# New Machine No Fuel shutoff



## raymillsus (Jan 20, 2019)

Ok So I just bought a toro snowmaster 824 qxe 36003 and I did not realize it did not have a fuel shutoff. I had an Ariens Deluxe 28, was too big for my property, and everytime I finished I would turn off the fuel and let it run empty. I pulled the cover off and there is plenty of room to mount a fuel shutoff on the side panel under the key. My question is I know it is a good idea to have one and every machine should have one. My question surrounds if I install one would I void the warranty as I would drill a hole in the side panel to mount it. I know this is a dumb thing to worry about but It has been a long time since I have had a warranty on something as I buy everything used.

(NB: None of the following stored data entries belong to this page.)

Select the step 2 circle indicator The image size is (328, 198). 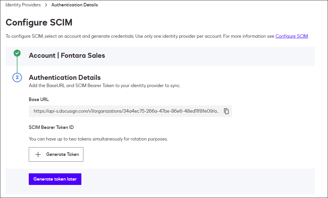point(17,78)
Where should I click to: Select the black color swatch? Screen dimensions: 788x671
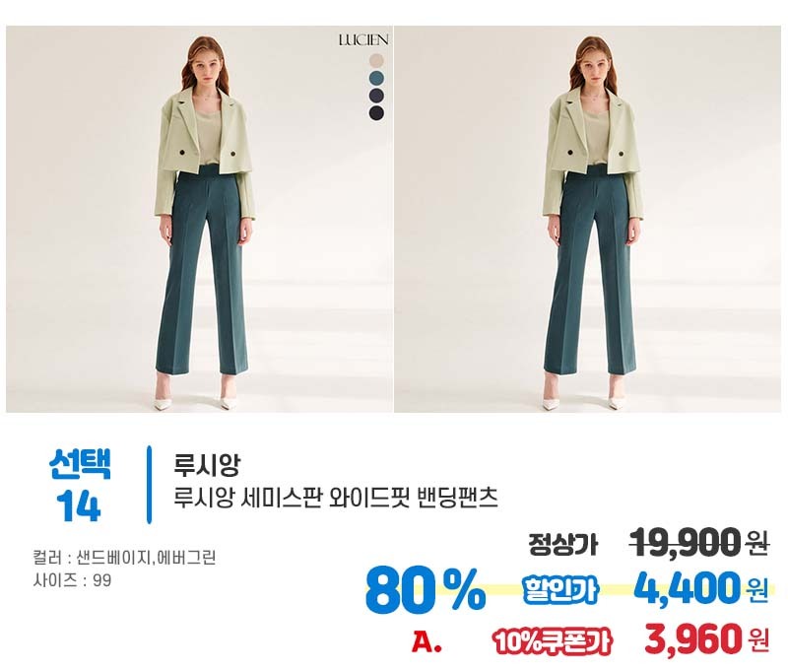[376, 113]
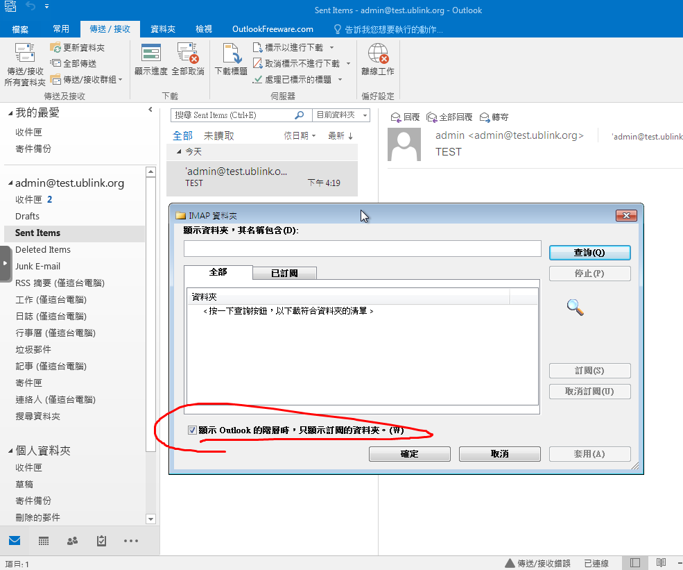Click the 確定 button in the IMAP dialog
Screen dimensions: 683x570
click(409, 454)

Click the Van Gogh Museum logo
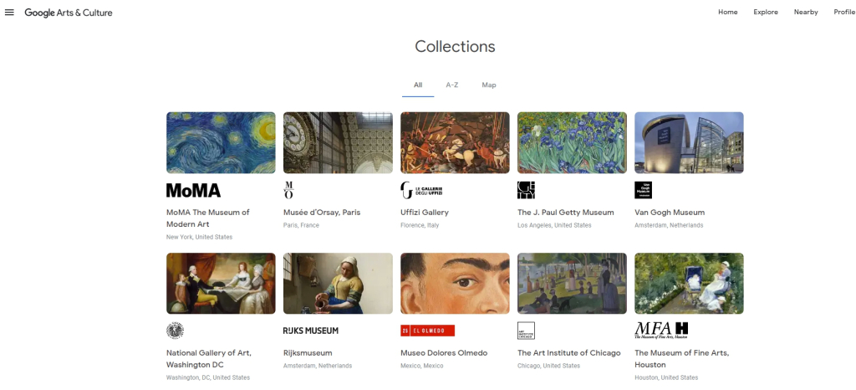click(643, 190)
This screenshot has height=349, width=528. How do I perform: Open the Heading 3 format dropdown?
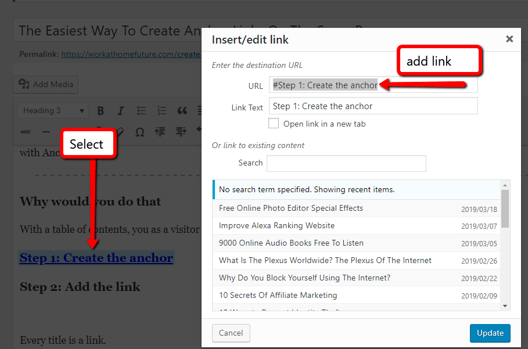point(52,110)
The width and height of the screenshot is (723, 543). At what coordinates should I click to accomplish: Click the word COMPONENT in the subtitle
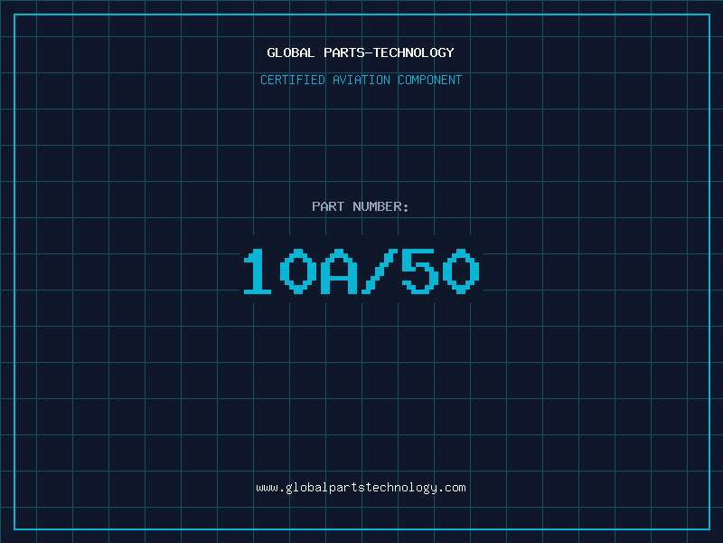pyautogui.click(x=430, y=80)
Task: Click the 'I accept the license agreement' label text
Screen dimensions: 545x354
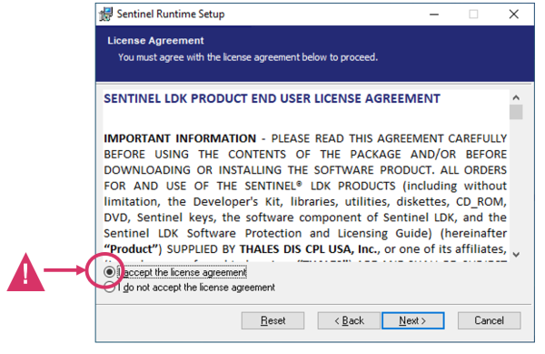Action: 183,272
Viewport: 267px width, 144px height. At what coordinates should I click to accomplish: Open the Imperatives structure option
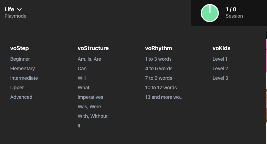point(90,97)
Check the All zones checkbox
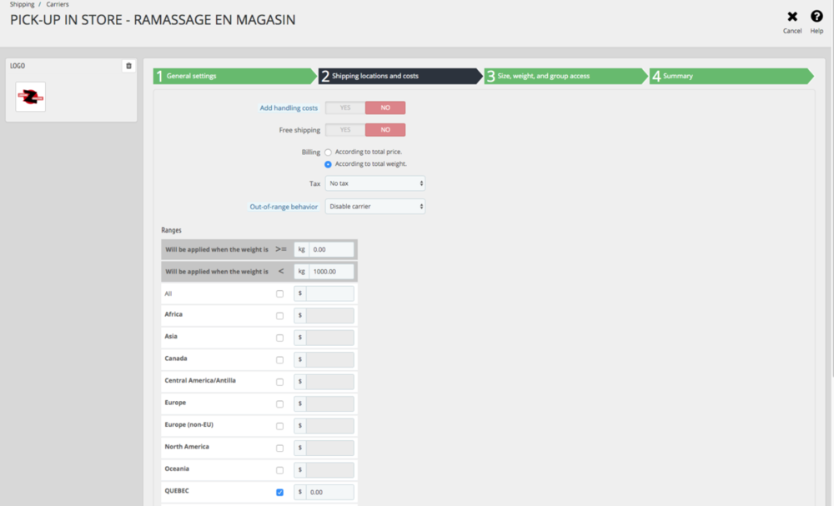This screenshot has width=834, height=506. tap(279, 293)
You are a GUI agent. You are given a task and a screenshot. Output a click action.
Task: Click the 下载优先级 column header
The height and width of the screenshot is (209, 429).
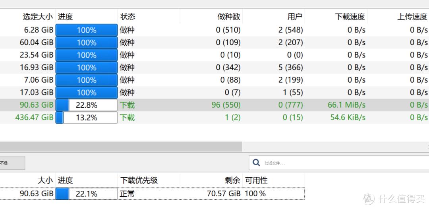[x=139, y=180]

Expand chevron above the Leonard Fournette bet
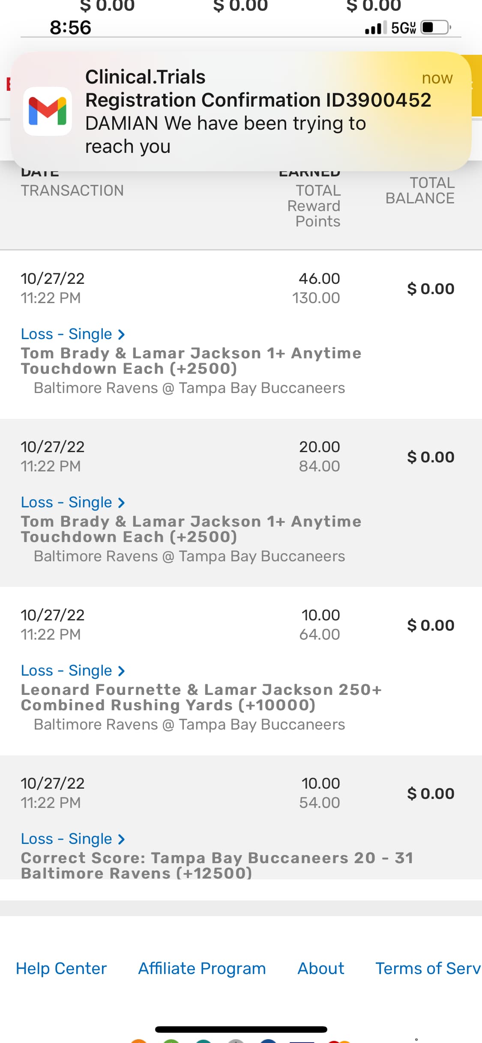(121, 671)
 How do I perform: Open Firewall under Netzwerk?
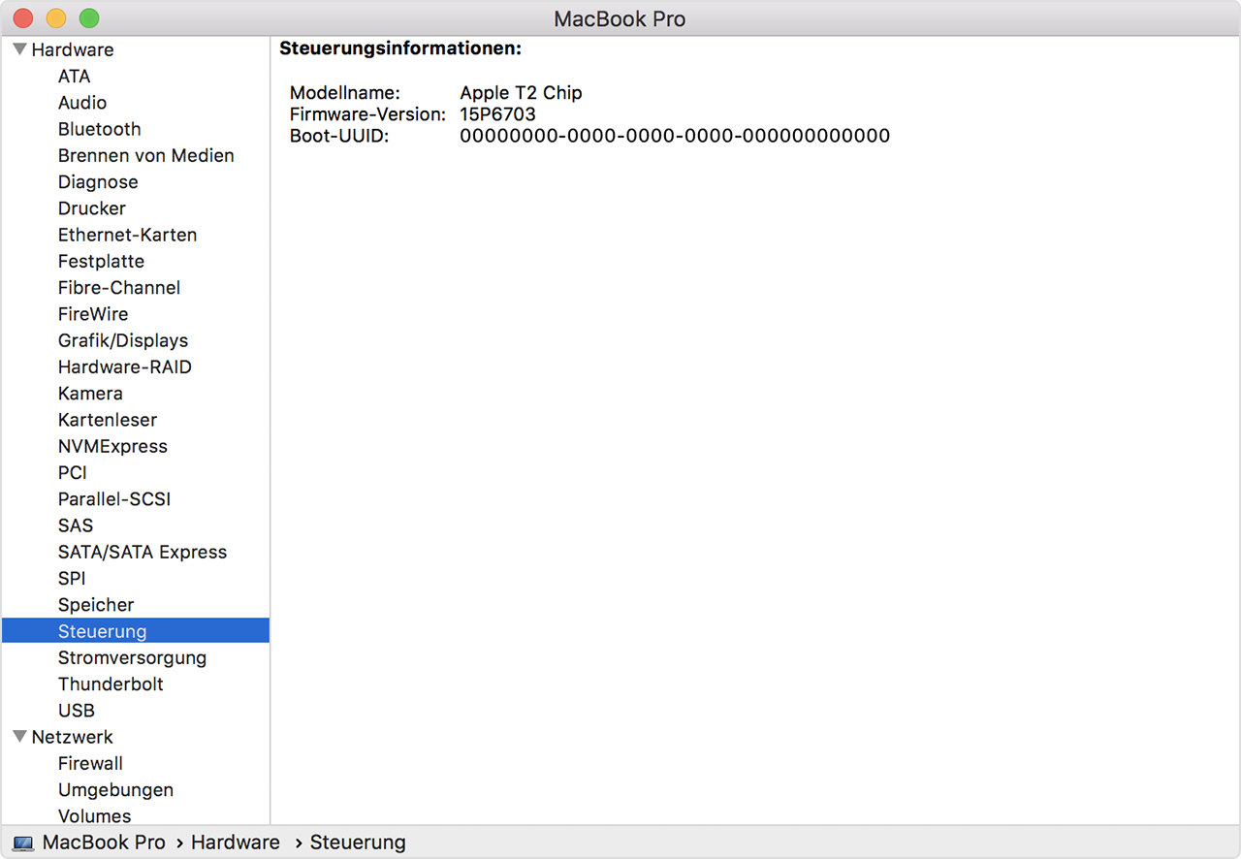pos(90,763)
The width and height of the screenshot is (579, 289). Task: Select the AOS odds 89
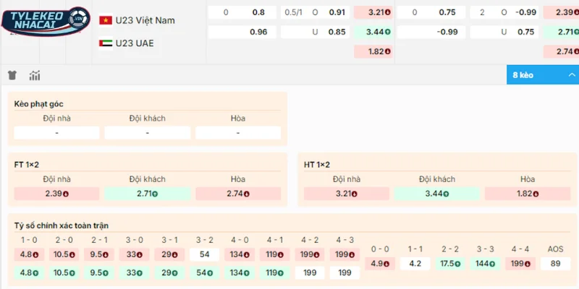click(555, 263)
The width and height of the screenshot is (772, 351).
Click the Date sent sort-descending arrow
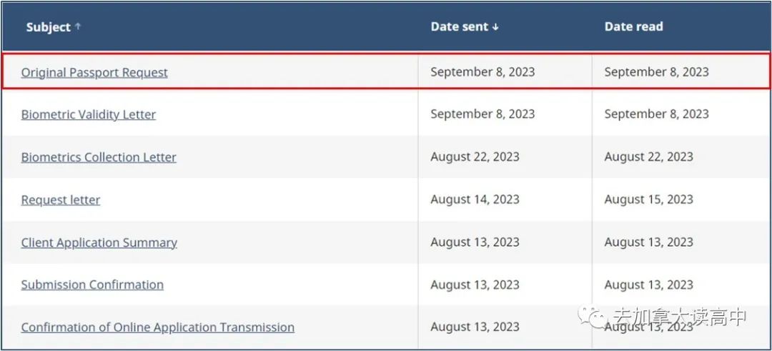pyautogui.click(x=495, y=27)
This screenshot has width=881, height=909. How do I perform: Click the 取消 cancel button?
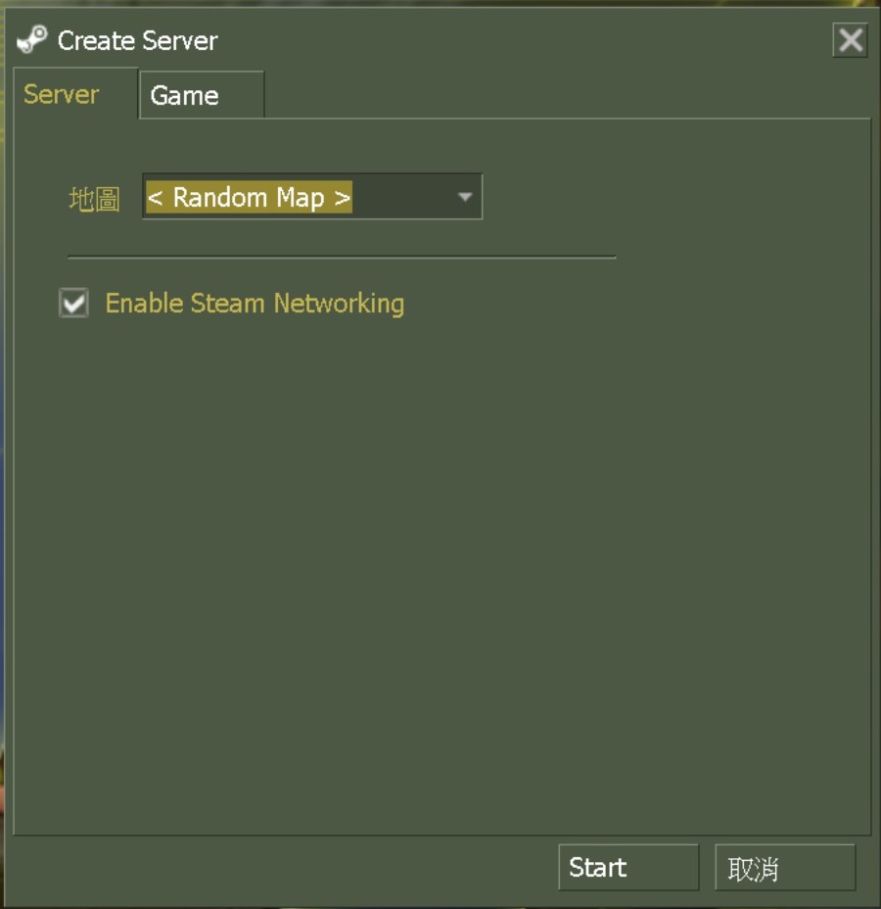(x=785, y=867)
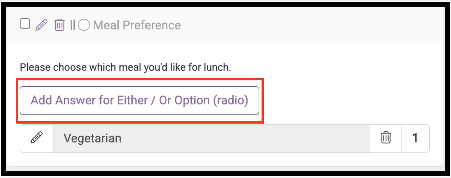Screen dimensions: 451x178
Task: Click the position box beside Vegetarian's trash
Action: (x=415, y=138)
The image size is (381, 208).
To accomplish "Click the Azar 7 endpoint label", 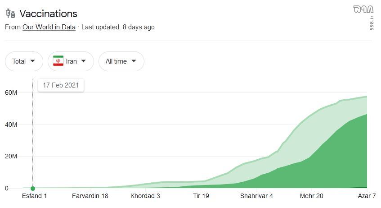I will [367, 196].
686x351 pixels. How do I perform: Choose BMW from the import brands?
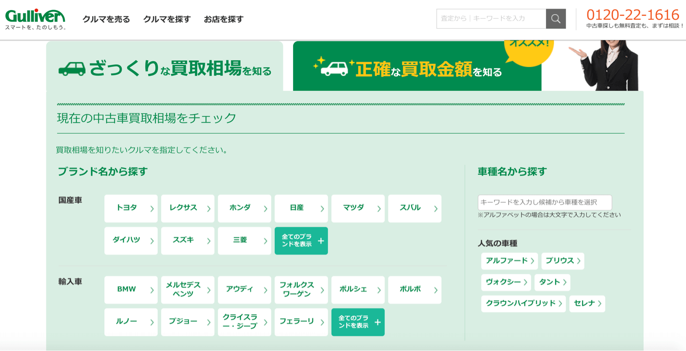pyautogui.click(x=131, y=289)
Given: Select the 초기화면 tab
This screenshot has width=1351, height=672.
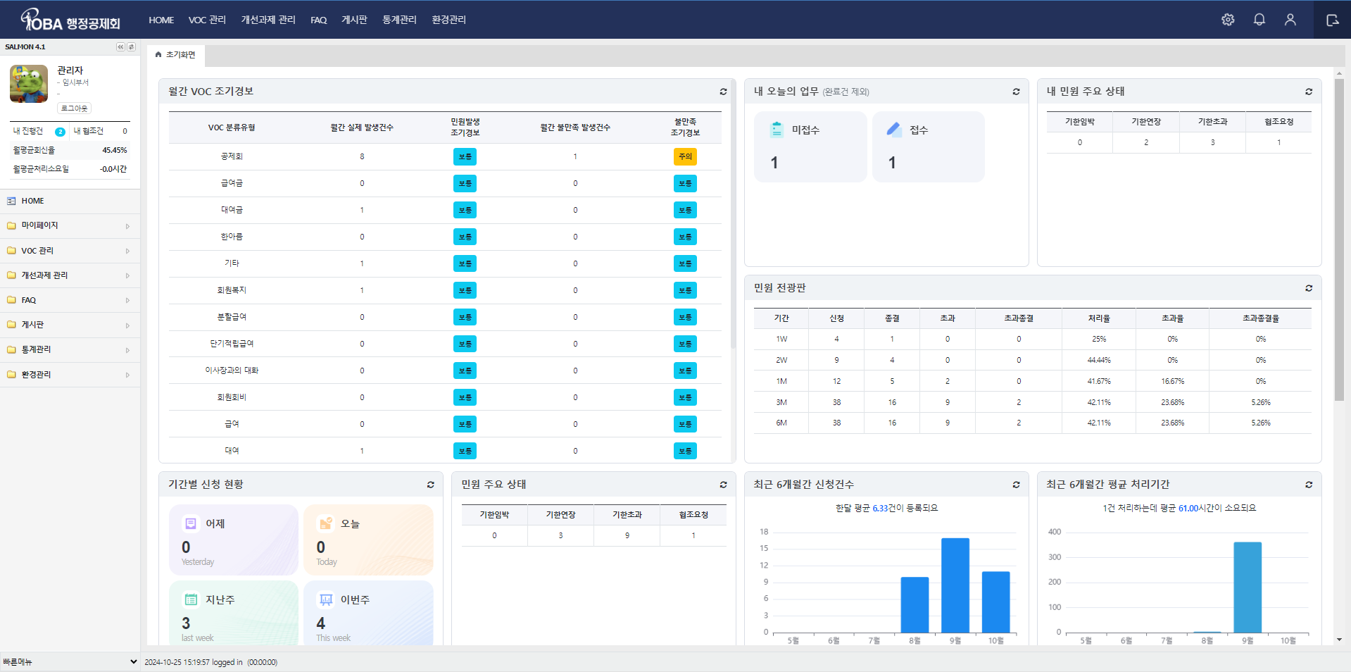Looking at the screenshot, I should point(176,55).
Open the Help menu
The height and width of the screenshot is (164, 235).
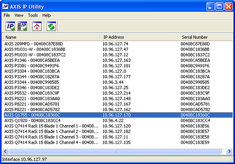pos(47,15)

Thanks in Advanced for your Opinion

I did a search and did not find anything about shutoff valves.


----------



## jsup (Nov 19, 2017)

https://www.snowblowerforum.com/forum/general-snowblower-discussion/146587-fuel-shutoff-option.html


----------



## VirginIASnow (Jan 16, 2019)

You could call their tech line. I would think it would not void the warranty. If it did void the warranty, it would be related to the cover or anything you broke or reinstalled improperly.


----------



## raymillsus (Jan 20, 2019)

jsup said:


> https://www.snowblowerforum.com/forum/general-snowblower-discussion/146587-fuel-shutoff-option.html



THat is the same one I found at Amazon and planned to use. I did not find that article. The search came back with nothing about a fuel shutoff. I found that strange.


----------



## raymillsus (Jan 20, 2019)

VirginIASnow said:


> You could call their tech line. I would think it would not void the warranty. If it did void the warranty, it would be related to the cover or anything you broke or reinstalled improperly.



That is what I was thinking too. I think I will just add it and call it a day. It also does not have a filter. I found that to be strange too.


----------



## JLawrence08648 (Jan 15, 2017)

Go ahead and put one in. For warranty work you would be dealing with the attitude of the dealer, not the company.


----------



## Bluejoe (Nov 29, 2016)

Hello You can probably just install one like an OEM in the empty hole left of carb cover. It’s just a regular turn off with a large round turnoff knob.


----------



## jsup (Nov 19, 2017)

raymillsus said:


> THat is the same one I found at Amazon and planned to use. I did not find that article. The search came back with nothing about a fuel shutoff. I found that strange.



I looked at the time, I posted it five minutes AFTER you posted this thread. Odd timing huh?


----------



## raymillsus (Jan 20, 2019)

Figures


----------



## raymillsus (Jan 20, 2019)

Bluejoe do you have an example of an oem valve?


----------



## VirginIASnow (Jan 16, 2019)

raymillsus;1637981[QUOTE="VirginIASnow said:


> You could call their tech line. I would think it would not void the warranty. If it did void the warranty, it would be related to the cover or anything you broke or reinstalled improperly.



That is what I was thinking too. I think I will just add it and call it a day. It also does not have a filter. I found that to be strange too.[/QUOTE]

Double check. All these engines from MTD, small and big bore, seem to have the same/similar fuel filter that is integral with the hose connection and fitting at the tank. Good luck and let us know.


----------



## RedOctobyr (Mar 2, 2014)

My current Ariens, with Tecumseh engine, looked like it had no fuel filter. But there's actually a screen at the bottom of the tank, inside the tank, at the outlet. So it's hidden, but there is a filter. 

You could still add one if you wanted, as a belt + suspenders (assuming your tank has a filter), but if you do, make sure you buy an appropriate filter, for a gravity-fed engine. Some filters are too tight (openings are too small), and are meant for use with a fuel pump, which forces the fuel through the restriction of the filter. 

This filter would work, with 150 micron openings: 
https://www.amazon.com/gp/product/B00004RB1A/ref=oh_aui_search_asin_title?ie=UTF8&psc=1

Briggs' tighter filter, with 75 micron openings, is meant for use with a fuel pump.


----------